- _Entries shown_:
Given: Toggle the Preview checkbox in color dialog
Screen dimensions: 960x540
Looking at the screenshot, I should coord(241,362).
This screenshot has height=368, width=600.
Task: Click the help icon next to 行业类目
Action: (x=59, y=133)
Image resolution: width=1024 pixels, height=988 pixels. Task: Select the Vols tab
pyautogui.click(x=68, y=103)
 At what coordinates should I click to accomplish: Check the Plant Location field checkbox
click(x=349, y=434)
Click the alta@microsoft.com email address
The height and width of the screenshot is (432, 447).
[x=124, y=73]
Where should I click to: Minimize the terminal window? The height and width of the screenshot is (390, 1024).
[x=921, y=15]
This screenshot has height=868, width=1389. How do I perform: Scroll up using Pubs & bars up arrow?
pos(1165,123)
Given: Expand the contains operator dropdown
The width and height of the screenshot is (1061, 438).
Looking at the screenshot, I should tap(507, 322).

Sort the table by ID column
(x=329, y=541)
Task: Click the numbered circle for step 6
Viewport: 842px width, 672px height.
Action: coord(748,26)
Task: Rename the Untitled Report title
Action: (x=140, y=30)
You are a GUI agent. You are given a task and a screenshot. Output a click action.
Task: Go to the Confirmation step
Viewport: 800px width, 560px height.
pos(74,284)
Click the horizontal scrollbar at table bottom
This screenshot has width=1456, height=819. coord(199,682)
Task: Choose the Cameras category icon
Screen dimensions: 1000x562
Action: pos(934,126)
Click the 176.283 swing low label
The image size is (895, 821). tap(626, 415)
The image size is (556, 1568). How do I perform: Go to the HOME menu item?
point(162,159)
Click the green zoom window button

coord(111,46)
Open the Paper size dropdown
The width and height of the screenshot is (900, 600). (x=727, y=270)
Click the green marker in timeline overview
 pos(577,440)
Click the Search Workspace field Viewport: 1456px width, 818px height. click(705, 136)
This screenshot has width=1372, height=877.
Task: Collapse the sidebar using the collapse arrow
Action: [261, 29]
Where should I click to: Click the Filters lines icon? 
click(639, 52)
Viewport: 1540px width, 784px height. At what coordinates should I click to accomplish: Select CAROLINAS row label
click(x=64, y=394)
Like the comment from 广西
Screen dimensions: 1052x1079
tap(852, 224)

- _What is expected_: Lines containing the word "step" must all be returned from the material above.

- _The completed task_:
Task: Click the numbered circle for step 6
Task: Go to the Confirmation step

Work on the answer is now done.